Tough Calls: AT&T and the Hard Lessons Learned from the Telecom Wars
294 pages | Publisher: AMACOM/American Management Association; 1st edition (November 30, 2004) | English | ISBN-10: 0814472435 | ISBN-13: 978-0814472439 | 1.7 MB | PDF

Former AT&T PR head Martin records his take on Ma Bell's descent from blue chip royalty, offering an insider's view of the corporation's struggle to reorient itself to a world in which its longtime cash cow—long-distance service—was becoming a profitless commodity. CEO Michael Armstrong's late '90s attempt to counter this trend by expanding into cable, wireless and business services forms the centerpiece of the book. Ultimately, AT&T ran out of time as the overly exuberant market collapsed and the company had to break itself up once more, this time in order to stay afloat.

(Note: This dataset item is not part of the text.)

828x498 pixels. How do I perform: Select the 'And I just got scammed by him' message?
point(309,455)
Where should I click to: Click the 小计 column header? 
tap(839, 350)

The journey was highlighted by mega-deals, leadership missteps, PR blunders and outright fraud. Martin also offers an eye-opening analysis of the impact of MCI WorldCom's fraudulent financial statements, which, he says, lowered AT&T's sales by $5 billion per year. Martin lightens the endless carnage with portraits of the telecom industry's top players, describing, for instance, how a new AT&T president was unable to tell the reporters at his first press conference the name of the long-distance company he uses at home. The result: "Run AT&T? He apparently couldn't even spell it. And so forth." There are lots of good PR and leadership lessons here. (Nov.)Forecast:Anyone sussing out AT&T's remaining potential—or hurt by the telecom bubble's demise—is a potential customer here.